Optimization of the ionization source parameters described above could potentially bring sensitivity gains of two- to threefold, as demonstrated by Szerkus and colleagues for the analysis of 7-methylguanine and glucuronic acid in urine (8). When optimizing the source conditions, it is important to use the intended LC mobile phase and flow rate. One method of optimization is to inject a standard solution several times, and alter a specific source parameter stepwise with each injection. Figure 2 demonstrates this process for the evaluation of optimal desolvation temperature for two pesticides: methamidophos and emamectin B1a benzoate. A 20% increase in response for methamidophos was achieved by increasing the desolvation temperature from 400 °C to 550 °C. In contrast, emamectin benzoate B1a experiences complete signal loss if the desolvation temperature is increased beyond 500 °C because of the thermal lability of that compound. Alternatively, source conditions may be optimized by teeing a constant flow of analyte into the LC eluent and monitoring the analyte TIC. This technique allows for adjustments to be made on the fly. Methods using gradient elution of multiple compounds should be optimized by estimating the organic concentration at the time of elution. Although this step can be overwhelming, the process can be simplified by concentrating efforts on only critical or low intensity analytes.
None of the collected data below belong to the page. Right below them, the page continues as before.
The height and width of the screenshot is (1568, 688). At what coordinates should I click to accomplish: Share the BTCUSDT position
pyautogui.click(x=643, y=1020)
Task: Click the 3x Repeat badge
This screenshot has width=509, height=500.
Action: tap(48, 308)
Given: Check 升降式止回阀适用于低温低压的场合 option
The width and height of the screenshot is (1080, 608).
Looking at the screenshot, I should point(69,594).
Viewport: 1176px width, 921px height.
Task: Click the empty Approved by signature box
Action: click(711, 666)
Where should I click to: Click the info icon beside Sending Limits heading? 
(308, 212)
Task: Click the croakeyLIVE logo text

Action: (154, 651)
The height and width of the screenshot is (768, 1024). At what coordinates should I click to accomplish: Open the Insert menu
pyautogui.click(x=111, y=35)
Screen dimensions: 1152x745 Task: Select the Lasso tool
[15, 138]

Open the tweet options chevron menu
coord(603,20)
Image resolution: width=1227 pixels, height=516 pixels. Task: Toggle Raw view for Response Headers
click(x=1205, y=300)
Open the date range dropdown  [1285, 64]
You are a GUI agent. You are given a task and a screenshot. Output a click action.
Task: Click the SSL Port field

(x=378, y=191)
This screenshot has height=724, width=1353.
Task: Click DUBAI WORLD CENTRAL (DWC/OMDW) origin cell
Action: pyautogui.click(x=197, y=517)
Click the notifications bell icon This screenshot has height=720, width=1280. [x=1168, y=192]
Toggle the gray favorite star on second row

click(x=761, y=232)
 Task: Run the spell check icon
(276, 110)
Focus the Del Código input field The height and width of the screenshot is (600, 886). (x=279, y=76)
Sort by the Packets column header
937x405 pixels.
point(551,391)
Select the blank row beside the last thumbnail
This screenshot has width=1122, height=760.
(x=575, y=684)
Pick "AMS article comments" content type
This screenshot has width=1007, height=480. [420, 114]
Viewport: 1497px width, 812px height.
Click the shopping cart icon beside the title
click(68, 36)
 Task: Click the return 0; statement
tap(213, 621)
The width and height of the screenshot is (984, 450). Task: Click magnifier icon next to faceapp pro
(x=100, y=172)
Figure 2: LC–MS/MS optimization of desolvation temperature for (a) methamidophos and (b) emamectin B1a benzoate over four successive injections. Column: 100 mm × 2.1 mm, 3-µm fully porous C18; mobile-phase A: water + 2 mM ammonium acetate + 0.1% formic acid; mobile-phase B: methanol + 2 mM ammonium acetate + 0.1% formic acid; gradient %B (time): 5% (0 min), 5% (1.5 min), 70% (6 min), 70% (9 min), 100% (10 min), 100% (12 min), equilibrate; flow rate: 0.5 mL/min; polarity: ESI+; curtain gas: 30 psi; nebulizer gas: 45 psi; drying gas: 55 psi; capillary voltage: 5.5 kV; collision gas: 10 psi.


Sample Pretreatment

Sample pretreatment is an essential part of the LC–MS analytical workflow, particularly when analyzing complex samples containing target analytes at low concentrations. Removal of non-target sample components can minimize matrix interferences and improve the S/N ratio for the analytes of interest. Matrix compounds coeluted with a target analyte may cause suppression or enhancement of the analyte signal; these interferences are known as matrix effects. Matrix effects often manifest as a loss in MS sensitivity or specificity, and are prevalent in ESI because of the potential for charge competition on the droplet surface prior to emitting gas-phase ions. As an alternative, atmospheric pressure chemical ionization (APCI) may be employed if the analytes of interest are thermally stable and of moderate polarity (1). In APCI, the LC eluent is completely evaporated into a gas before ionization by the applied voltage of the corona needle. The ionized mobile-phase vapor then reacts with the analyte molecules to produce charged ions. Matrix effects tend to be less extensive in APCI, since ions are produced through gas-phase reactions instead of liquid-phase reactions (9).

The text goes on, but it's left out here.